[Dataset entries]
========================================

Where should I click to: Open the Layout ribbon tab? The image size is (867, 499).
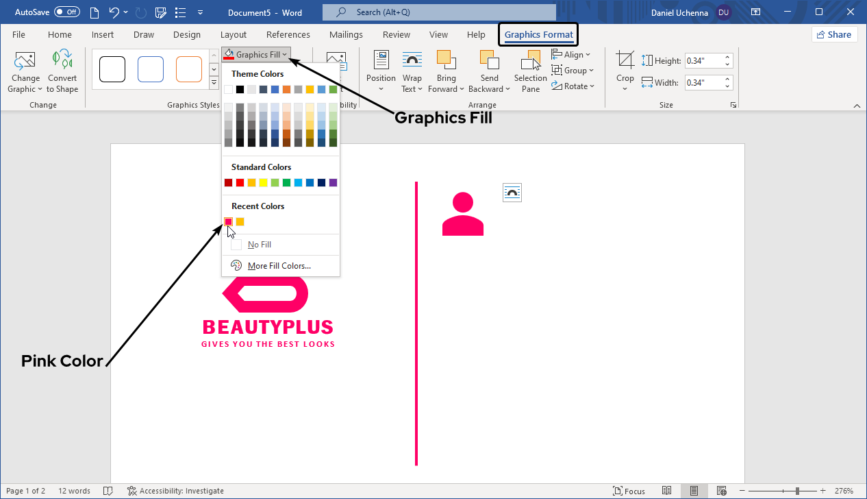coord(234,35)
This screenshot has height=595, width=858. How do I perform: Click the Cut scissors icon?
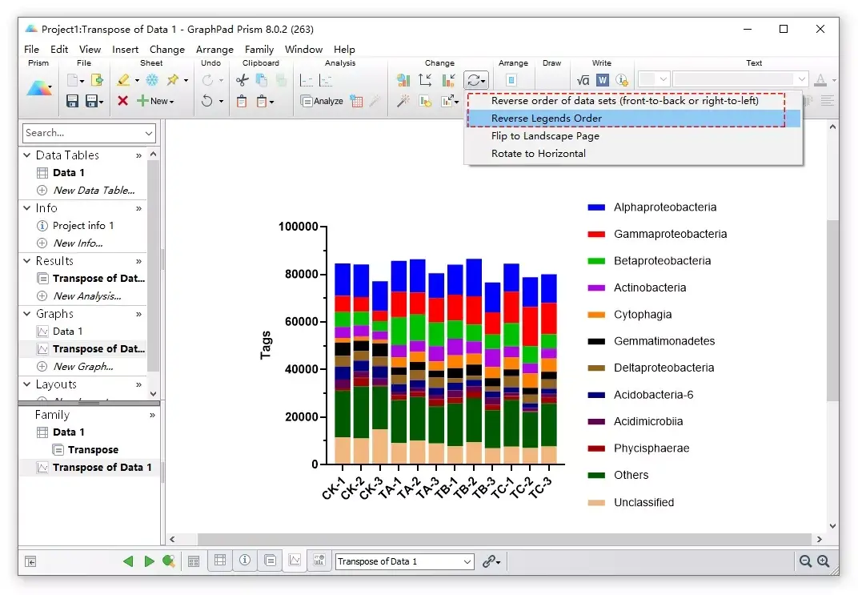[x=242, y=80]
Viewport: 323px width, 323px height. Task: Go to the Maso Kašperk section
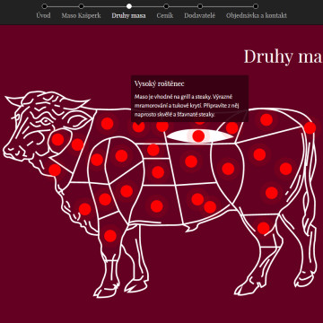(81, 15)
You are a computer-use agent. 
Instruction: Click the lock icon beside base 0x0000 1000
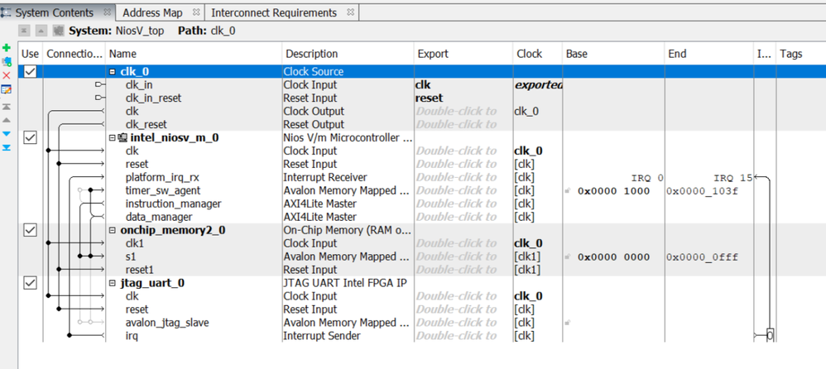(567, 191)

========================================

From the line with "You are a computer-use agent." to the final line of the records, inclusive, set down the lines exactly and add nothing; leave every picture out.

* Answer *
You are a computer-use agent. 
Instruction: Click the lock icon beside base 0x0000 1000
(567, 191)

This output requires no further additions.